___ Available data ___

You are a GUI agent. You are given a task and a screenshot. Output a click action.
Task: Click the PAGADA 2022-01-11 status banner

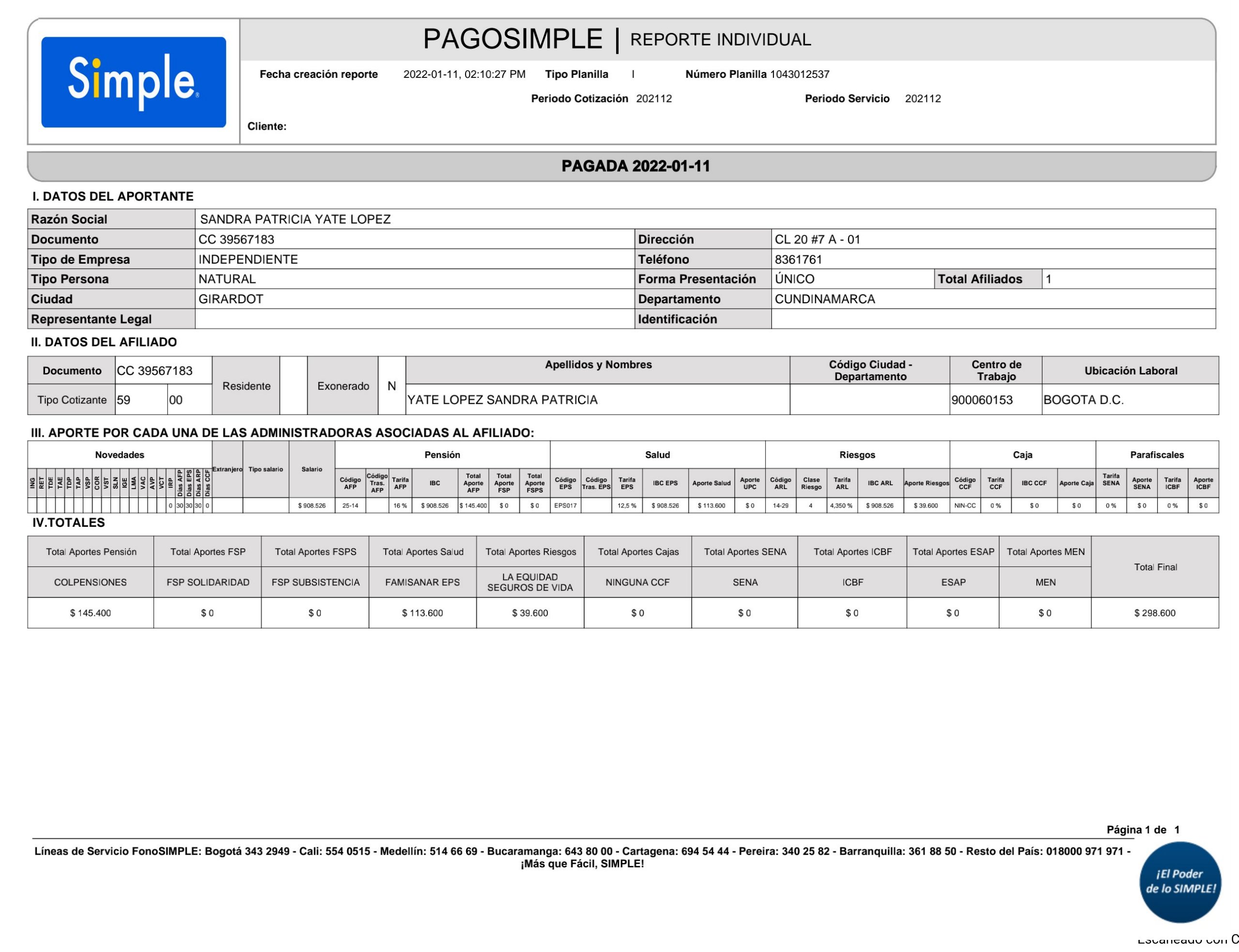[x=635, y=166]
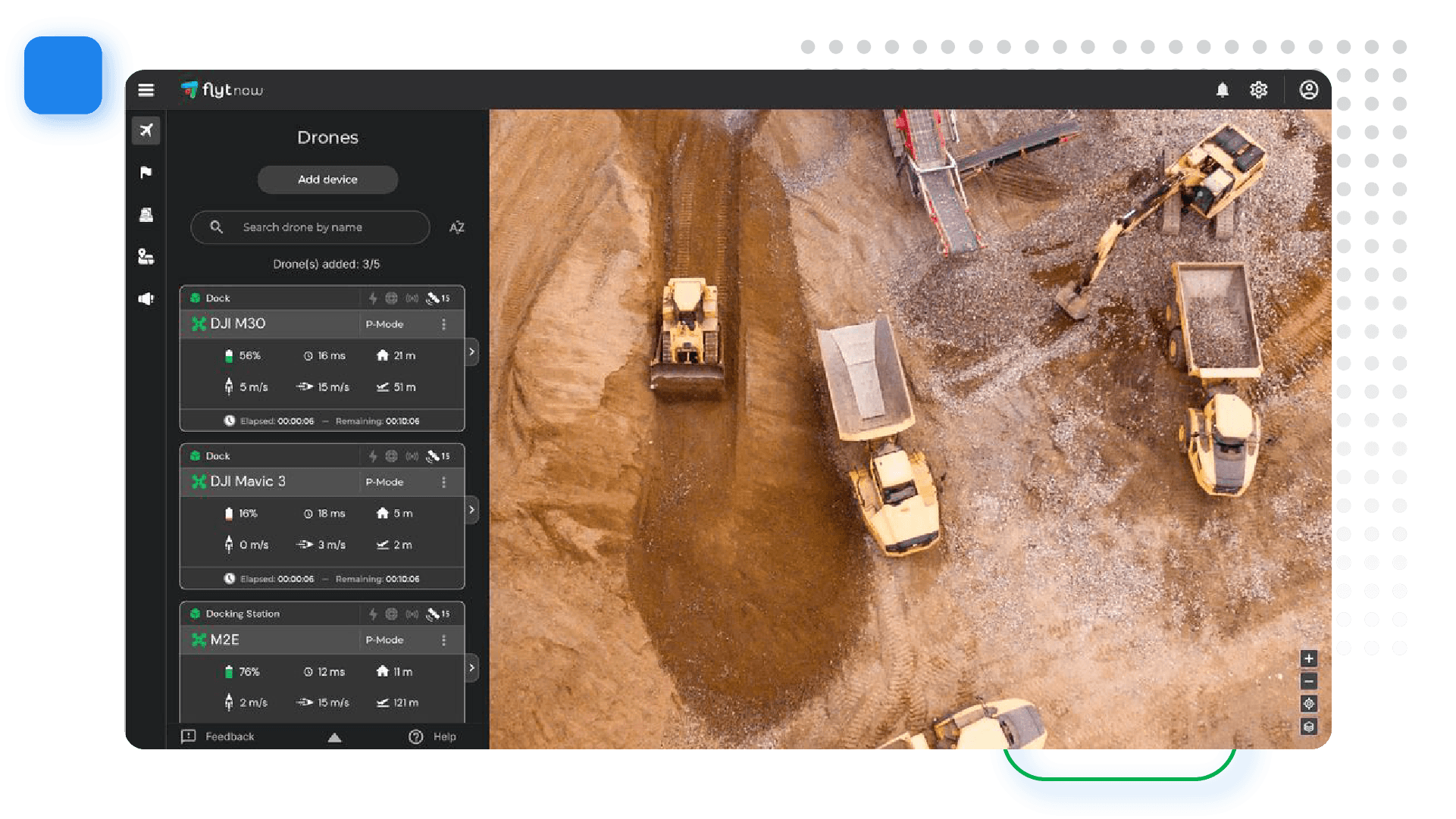
Task: Click the Add device button
Action: 327,180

___

• Your assignment
The result should be a word-for-word restatement of all the data, without images.

• Task output
You are a GUI agent. You are given a task and a screenshot. Output a click action.
Task: Click the PAGADA 2022-01-11 status banner

[x=635, y=166]
Task: Click the Add device button
Action: 327,180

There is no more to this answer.